A different memory is surfacing in my mind as he speaks. That night at the hotel, when Lydia said those very words to me after I made my first move. I’d thought she was just trying to prove she’d been right about me not having a chance with her, but Josh’s story suggests she was trying to throw those words back in my face. Suddenly I understand her hostility to me when I first saw her after all those years. It wasn’t the fact that I’d squirted mustard on her blouse. No it had to do with my rejection of her ten years before.
“And do you remember which girl you kissed instead of Lydia?” Josh goes on. “Ashley, Cole. You kissed Ashley instead of Lydia.” His voice rises in anger again. “So forgive me if I’m a little pissed off that you’re getting ready to hurt Lydia all over again with the same woman!”

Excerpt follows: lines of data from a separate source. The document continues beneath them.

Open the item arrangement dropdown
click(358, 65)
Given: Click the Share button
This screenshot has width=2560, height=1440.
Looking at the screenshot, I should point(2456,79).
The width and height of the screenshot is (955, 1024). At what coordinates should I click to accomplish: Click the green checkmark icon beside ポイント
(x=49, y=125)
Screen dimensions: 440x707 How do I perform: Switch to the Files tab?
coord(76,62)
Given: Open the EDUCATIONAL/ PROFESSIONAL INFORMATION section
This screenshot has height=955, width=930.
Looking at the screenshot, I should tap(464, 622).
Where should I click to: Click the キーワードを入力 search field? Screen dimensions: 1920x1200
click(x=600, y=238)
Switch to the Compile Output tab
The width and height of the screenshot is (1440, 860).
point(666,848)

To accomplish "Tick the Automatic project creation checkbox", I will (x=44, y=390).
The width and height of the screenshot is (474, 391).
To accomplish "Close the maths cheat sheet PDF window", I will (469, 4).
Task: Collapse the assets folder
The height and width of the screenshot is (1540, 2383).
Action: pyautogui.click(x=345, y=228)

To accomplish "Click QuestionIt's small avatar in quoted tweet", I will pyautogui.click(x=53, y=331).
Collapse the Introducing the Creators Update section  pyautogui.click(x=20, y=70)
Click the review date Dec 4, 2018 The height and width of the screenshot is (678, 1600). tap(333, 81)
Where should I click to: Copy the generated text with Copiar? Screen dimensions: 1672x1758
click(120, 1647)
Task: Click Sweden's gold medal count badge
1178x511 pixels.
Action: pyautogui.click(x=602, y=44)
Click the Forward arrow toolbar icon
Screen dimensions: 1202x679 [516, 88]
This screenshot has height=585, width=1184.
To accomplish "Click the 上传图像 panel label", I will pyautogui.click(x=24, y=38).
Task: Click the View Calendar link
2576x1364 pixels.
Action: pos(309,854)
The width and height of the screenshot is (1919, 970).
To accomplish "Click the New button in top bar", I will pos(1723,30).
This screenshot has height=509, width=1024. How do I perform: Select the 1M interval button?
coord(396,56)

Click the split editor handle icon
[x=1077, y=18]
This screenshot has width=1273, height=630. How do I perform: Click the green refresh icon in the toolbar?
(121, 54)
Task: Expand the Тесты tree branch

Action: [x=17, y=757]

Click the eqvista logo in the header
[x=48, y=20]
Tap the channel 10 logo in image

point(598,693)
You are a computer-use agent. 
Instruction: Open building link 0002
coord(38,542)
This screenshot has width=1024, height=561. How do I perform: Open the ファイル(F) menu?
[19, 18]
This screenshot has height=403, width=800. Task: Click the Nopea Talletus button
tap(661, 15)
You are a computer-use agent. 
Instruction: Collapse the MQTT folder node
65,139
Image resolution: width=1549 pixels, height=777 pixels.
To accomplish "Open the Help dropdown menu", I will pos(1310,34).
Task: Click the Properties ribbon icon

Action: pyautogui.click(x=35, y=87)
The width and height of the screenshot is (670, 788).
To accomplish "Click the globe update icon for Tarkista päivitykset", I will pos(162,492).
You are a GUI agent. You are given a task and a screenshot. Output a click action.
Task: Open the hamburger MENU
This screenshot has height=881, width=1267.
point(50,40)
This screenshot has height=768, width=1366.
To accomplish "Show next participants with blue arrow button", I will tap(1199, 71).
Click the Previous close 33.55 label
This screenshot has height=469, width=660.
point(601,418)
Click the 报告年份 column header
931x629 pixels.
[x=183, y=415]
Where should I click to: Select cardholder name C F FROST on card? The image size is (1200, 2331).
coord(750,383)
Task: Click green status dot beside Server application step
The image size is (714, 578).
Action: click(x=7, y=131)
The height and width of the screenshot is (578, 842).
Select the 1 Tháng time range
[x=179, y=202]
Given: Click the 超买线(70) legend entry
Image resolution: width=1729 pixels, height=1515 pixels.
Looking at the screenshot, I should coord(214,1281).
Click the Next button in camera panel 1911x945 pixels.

I’m frozen on the stairs, trying to figure out what to do or say next. Pain is wrenching through me at the realization that I’ve caused Lydia so much hurt. I came here to wring Josh out for hurting her, but now all I feel is guilt over the enormity of the pain I’ve caused her. I want to run back to Lydia and tell her how sorry I am. Tell her that I love her and our babies, and I can’t wait for the four of us to be a real family. But if I tell her all of this, then I’ll also have to tell her about my proposal to Ashley and how she, and consequently Josh and Delia, seem to think that once I’m elected mayor, I’ll drop Lydia and marryAshley. If I don’t tell her, Ashley surely will, and then Lydia will get hurt even more. Will she believe me when I tell her that’s definitely not my intention?
Round and round my thoughts go, with no clear answer, until finally Josh speaks again. “Do you have nothing left to say for yourself? Are you even going to try and deny that once you win the election, you’ll drop Lydia for Ashley?”
I snap to attention. “Of course, I’m going to deny that,” I cry in frustration. “I have absolutely no intention of ever leaving Lydia! I can’t believe you think I’d do something like that in the first place. We’ve been friends for practically our entire lives, Josh. I would’ve thought you would think a little more highly of me.”
“Ashley told Delia what she said to you after you proposed.” Josh crosses his arms across his chest. “Some crazy crap about how you needed a practice marriage before she’d marry you. Then, more recently, how you told her that Lydia was that practice marriage and asked her to wait for you.”
And just like that my anger is back. How I ever could’ve thought Ashley was someone I wanted to marry is beyond me. “C’mon, Josh, you believed that? I’ll say it again, we’ve been friends our entire lives, and you really think I would use your sister that way?”